L1 computes BLAKE3 over entire checkpoint

L1 writes to Copy A, then Copy B (dual-copy)

L1 emits CheckpointWrite(64) STL event

Returns to fiber — zero downtime

            ─── later, on panic ───

respawn_fiber() called

Sterilize (CSpace revoke, TLB flush)

Verify .npk signature (Ed25519)

Reload ELF from immutable image (fresh code)

check_checkpoint(fiber_id)
    ├─ Both copies fail BLAKE3 → CheckpointReject(65), cold restart
    ├─ No checkpoint exists → cold restart
    └─ Valid checkpoint found:

        Restore stack from checkpoint
        Restore registers from checkpoint

        blob_size > 0?
        ├─ No  → re-enter at normal entry point (registers set PC)
        └─ Yes → re-enter at restore_entry with (blob_ptr, blob_len) in a0/a1

Key insight: Warm restart still reloads the ELF. The code is always verified fresh from the immutable image. What the checkpoint saves is the execution context (where was I, what was on my stack) and domain state (what application data did I need). Code integrity is never compromised.

Checkpoint Format

Per-Fiber Checkpoint Blob

Fixed-size structure. Two independent copies per fiber, each with its own BLAKE3 hash.

zig
pub const CHECKPOINT_MAGIC: u32 = 0x434B5021; // "CKP!"
pub const STACK_MAX: usize = 8192;            // 8KB stack snapshot (current fiber stack is 4KB/0x1000;
                                               //   8KB is forward-looking for expanded stacks in later phases.
                                               //   stack_size field records actual bytes captured, <= STACK_MAX)
pub const BLOB_MAX: usize = 32768;            // 32KB application blob cap
pub const REGS_COUNT: usize = 32;             // 32 GPRs (RISC-V)
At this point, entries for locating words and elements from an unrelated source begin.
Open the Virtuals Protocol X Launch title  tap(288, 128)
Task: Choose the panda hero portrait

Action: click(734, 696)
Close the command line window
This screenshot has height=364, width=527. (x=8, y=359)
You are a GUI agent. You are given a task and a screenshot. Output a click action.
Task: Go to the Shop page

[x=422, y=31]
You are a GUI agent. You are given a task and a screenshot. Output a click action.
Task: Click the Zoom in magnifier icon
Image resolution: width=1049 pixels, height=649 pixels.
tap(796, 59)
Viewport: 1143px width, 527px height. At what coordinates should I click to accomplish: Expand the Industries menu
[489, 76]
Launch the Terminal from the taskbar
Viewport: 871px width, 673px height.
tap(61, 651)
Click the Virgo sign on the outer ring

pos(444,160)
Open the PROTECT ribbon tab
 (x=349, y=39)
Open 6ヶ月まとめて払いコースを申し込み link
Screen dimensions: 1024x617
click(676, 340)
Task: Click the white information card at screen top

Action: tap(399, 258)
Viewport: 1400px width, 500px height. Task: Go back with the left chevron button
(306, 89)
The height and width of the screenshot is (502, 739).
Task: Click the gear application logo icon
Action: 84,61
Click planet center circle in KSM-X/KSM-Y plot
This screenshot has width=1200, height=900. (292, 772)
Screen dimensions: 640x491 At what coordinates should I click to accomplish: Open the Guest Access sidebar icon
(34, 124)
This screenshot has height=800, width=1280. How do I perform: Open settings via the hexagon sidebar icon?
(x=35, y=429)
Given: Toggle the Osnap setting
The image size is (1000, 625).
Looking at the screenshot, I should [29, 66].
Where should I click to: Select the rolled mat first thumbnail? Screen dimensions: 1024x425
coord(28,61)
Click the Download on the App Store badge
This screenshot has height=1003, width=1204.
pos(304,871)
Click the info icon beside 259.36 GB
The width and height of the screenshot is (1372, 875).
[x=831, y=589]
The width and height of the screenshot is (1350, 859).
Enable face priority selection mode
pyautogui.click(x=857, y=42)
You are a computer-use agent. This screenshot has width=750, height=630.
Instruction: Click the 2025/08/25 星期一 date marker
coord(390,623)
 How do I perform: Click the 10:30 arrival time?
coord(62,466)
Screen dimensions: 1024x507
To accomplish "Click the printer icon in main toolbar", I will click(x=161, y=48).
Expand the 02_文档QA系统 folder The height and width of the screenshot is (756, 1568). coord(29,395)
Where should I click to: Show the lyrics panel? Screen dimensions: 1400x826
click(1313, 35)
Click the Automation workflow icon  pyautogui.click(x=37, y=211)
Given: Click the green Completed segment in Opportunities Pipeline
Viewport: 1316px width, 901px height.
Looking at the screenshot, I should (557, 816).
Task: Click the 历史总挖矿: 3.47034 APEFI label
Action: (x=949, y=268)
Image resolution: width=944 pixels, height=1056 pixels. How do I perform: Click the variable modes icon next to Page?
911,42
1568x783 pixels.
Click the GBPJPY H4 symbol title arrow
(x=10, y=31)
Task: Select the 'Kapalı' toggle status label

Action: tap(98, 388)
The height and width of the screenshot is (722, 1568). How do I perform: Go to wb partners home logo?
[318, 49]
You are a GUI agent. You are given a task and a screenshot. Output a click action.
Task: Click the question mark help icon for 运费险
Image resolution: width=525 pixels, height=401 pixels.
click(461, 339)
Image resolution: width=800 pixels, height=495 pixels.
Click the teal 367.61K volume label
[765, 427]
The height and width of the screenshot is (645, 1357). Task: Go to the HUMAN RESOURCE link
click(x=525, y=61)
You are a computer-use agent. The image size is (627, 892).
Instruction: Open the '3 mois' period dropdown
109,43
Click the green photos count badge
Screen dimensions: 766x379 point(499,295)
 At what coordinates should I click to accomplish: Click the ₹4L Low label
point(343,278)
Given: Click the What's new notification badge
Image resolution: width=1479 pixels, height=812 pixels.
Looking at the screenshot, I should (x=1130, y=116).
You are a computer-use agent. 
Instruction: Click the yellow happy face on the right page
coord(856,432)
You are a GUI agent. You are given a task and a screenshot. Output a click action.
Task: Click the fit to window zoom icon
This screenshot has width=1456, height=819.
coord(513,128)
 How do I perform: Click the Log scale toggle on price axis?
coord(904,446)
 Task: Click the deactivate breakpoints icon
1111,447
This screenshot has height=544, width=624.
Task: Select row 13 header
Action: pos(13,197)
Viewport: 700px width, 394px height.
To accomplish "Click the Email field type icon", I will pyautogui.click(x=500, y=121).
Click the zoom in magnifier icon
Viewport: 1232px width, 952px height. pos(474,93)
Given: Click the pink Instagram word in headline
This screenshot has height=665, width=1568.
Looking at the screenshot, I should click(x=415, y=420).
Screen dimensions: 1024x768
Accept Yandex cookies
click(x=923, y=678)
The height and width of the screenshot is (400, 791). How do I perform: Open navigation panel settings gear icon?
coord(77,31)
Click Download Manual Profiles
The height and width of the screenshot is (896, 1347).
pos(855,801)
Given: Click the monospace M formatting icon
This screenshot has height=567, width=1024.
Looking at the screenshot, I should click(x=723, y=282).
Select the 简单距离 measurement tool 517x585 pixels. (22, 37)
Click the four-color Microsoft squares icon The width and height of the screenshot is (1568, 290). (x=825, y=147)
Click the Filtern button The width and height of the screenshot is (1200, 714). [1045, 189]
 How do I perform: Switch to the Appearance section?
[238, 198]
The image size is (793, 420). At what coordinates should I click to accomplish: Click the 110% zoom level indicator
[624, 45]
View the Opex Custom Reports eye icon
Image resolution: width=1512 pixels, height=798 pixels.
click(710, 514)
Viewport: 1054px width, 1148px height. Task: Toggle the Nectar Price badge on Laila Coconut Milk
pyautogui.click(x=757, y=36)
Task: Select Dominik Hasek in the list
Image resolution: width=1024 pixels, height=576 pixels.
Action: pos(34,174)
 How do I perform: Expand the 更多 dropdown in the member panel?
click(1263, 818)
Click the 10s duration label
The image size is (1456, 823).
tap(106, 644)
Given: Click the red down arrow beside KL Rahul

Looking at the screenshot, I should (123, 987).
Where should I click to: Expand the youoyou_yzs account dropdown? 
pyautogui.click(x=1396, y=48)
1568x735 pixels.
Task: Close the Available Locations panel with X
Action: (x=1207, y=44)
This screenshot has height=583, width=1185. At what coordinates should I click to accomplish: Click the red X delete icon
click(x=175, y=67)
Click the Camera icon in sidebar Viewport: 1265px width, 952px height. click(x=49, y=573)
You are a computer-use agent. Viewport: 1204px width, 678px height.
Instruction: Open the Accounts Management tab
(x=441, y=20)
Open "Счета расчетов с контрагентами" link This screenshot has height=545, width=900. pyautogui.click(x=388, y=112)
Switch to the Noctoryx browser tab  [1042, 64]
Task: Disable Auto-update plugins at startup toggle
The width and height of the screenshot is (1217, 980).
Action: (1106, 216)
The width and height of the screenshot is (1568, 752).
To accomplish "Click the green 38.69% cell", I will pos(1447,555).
pub const CheckpointData = extern struct {
    // Header (24 bytes)
    magic: u32,             // "CKP!" — validity marker
    fiber_id: u16,          // Owning fiber (truncated from u64; assert fiber_id < MAX_FIBERS before cast)
    _pad_hdr: u16,          // Alignment
    epoch: u32,             // CSpace epoch at checkpoint time
    _pad_epoch: u32,        // Alignment
    timestamp_ns: u64,      // When the checkpoint was created

    // Register state (272 bytes)
    regs: [REGS_COUNT]u64,  // x0–x31 (x0 is always zero but stored for simplicity)
    sepc: u64,              // Program counter at checkpoint
    sstatus: u64,           // Saved status register

    // Stack snapshot (8196 bytes)
    stack_size: u32,        // Actual stack bytes captured (<= STACK_MAX)
    stack_data: [STACK_MAX]u8,

    // Application blob (32772 bytes)
    blob_size: u32,         // 0 if no application blob; <= BLOB_MAX
    blob_data: [BLOB_MAX]u8,

    // Integrity (32 bytes)
    hash: [32]u8,           // BLAKE3 of all bytes before this field
};

Size per checkpoint: 24 + 272 + 8196 + 32772 + 32 = 41,296 bytes (~40.3 KB).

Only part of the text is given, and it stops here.